Kannan Piskala Subburaman, Lanka Srinu, Thennarasu Sathiah, Govindan Elumalai, Subbiahpandi Arunachalathevar
Department of Physics, S.M.K. Fomra Institute of Technology, Thaiyur, Chennai 603 103, India.
Acta Crystallogr Sect E Struct Rep Online. 2013 May 4;69(Pt 6):o822. doi: 10.1107/S1600536813011525. Print 2013 Jun 1.
In the title compound, C36H30N4O3, the quinoxaline-indene system is roughly planar, with a maximum deviation from the mean plane of 0.218 Å for the C atom shared with the central pyrrolidine ring. This latter ring forms dihedral angles of 84.54 (7) and 83.91 (8)° with the quinoxaline-indene system and the indole ring, respectively.

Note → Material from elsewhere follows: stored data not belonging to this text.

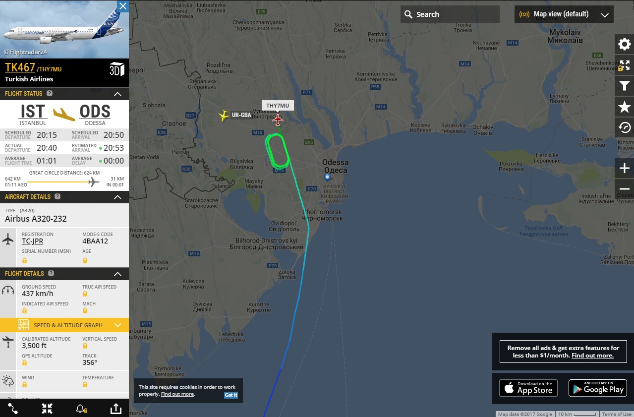Image resolution: width=634 pixels, height=417 pixels.
Task: Click the share icon in bottom bar
Action: [115, 409]
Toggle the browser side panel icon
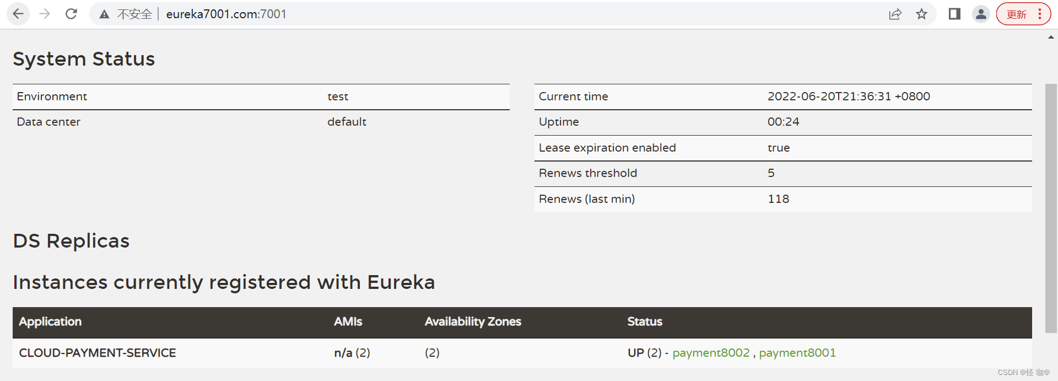This screenshot has height=381, width=1058. tap(954, 14)
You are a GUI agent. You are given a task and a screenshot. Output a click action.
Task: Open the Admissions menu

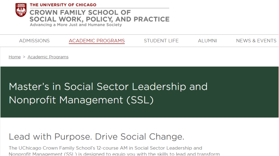pyautogui.click(x=34, y=41)
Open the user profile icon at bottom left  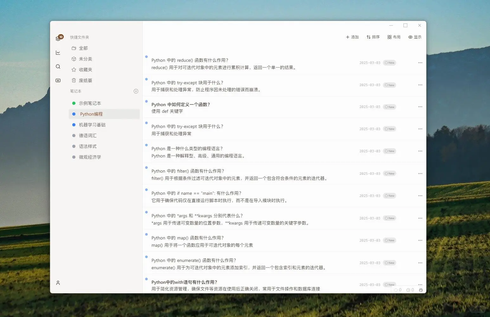[x=58, y=283]
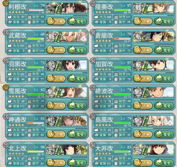Image resolution: width=177 pixels, height=167 pixels.
Task: Click green arrow change icon for 蒼龍改
Action: pyautogui.click(x=159, y=50)
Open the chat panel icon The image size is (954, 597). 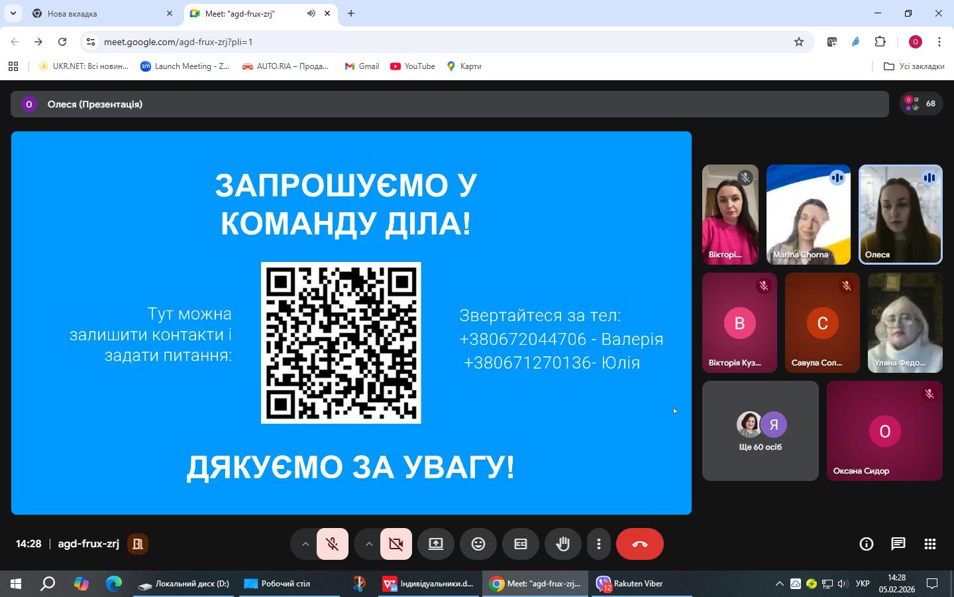point(898,544)

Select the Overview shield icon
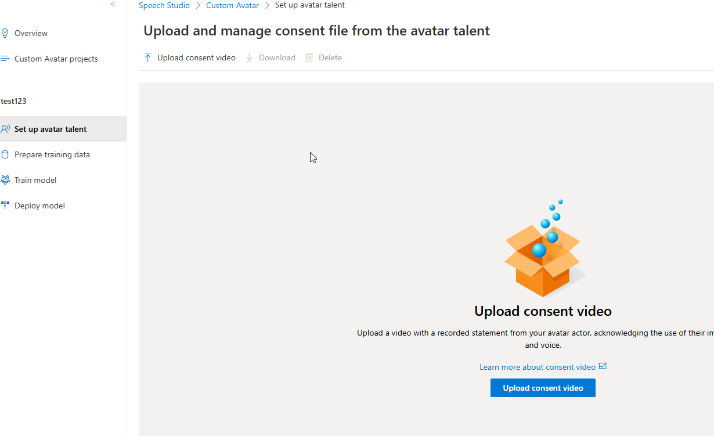tap(5, 33)
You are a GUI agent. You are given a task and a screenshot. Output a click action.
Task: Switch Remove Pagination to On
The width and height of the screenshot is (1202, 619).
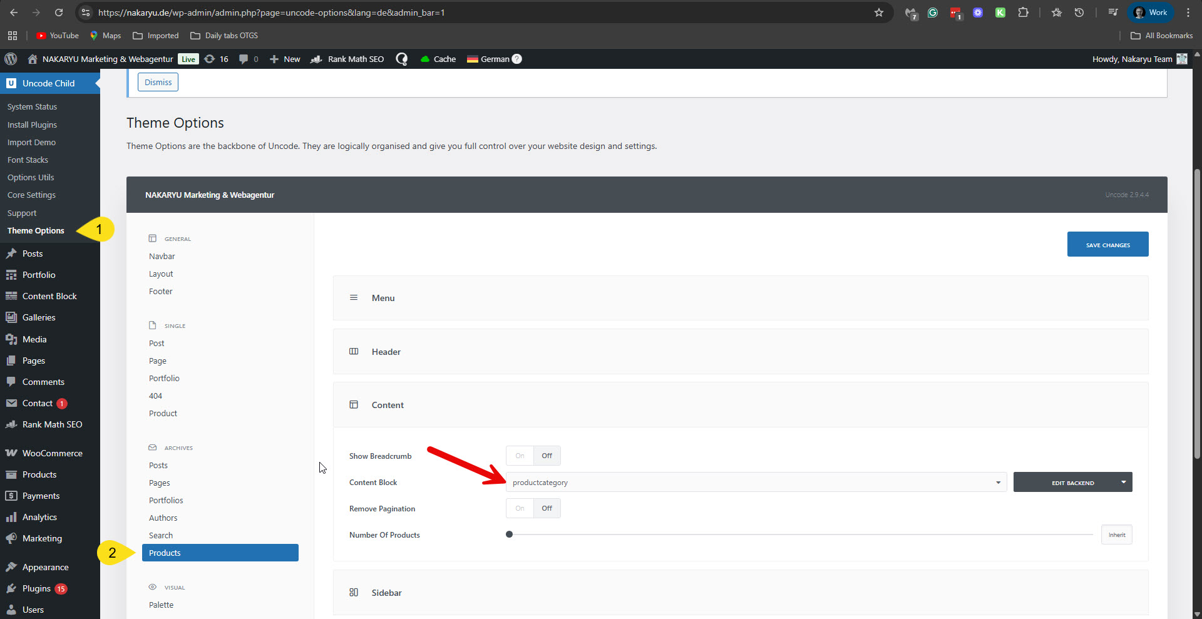[x=520, y=508]
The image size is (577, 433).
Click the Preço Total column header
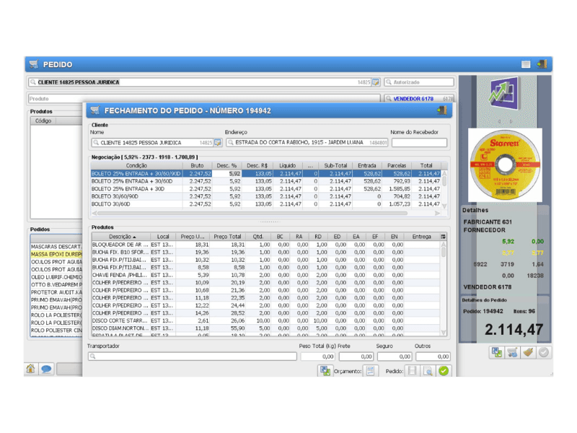(x=228, y=236)
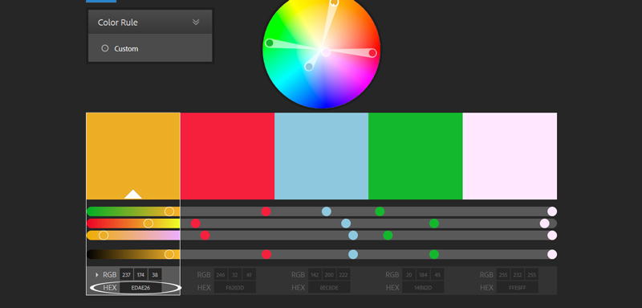Select the orange color swatch
This screenshot has height=308, width=642.
(x=133, y=156)
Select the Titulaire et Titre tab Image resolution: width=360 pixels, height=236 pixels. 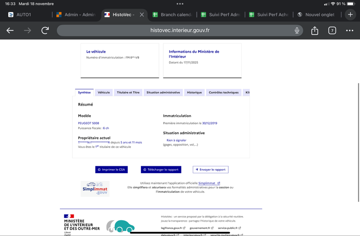pyautogui.click(x=128, y=92)
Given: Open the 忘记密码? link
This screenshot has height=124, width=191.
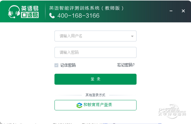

The central pyrrolidine ring has an envelope conformation with the N atom as the flap, while the pyrrolidine and five-membered rings of the indole group adopt twisted conformation and envelope (with the C atom bearing the quinoxaline-indene system as the flap) conformations, respectively. In the crystal, mol-ecules are linked via weak C-H⋯N hydrogen bonds, forming a chain running along [100].
在标题化合物C₃₆H₃₀N₄O₃中,喹喔啉 - 茚体系大致呈平面状,与中心吡咯烷环共享的C原子偏离平均平面的最大距离为0.218 Å。后一个环与喹喔啉 - 茚体系和吲哚环分别形成84.54(7)°和83.91(8)°的二面角。中心吡咯烷环呈信封式构象,以N原子为翻盖,而吲哚基团的吡咯烷环和五元环分别采用扭曲构象和信封式构象(以连接喹喔啉 - 茚体系的C原子为翻盖)。在晶体中,分子通过弱C - H⋯N氢键相连,形成沿[100]方向延伸的链。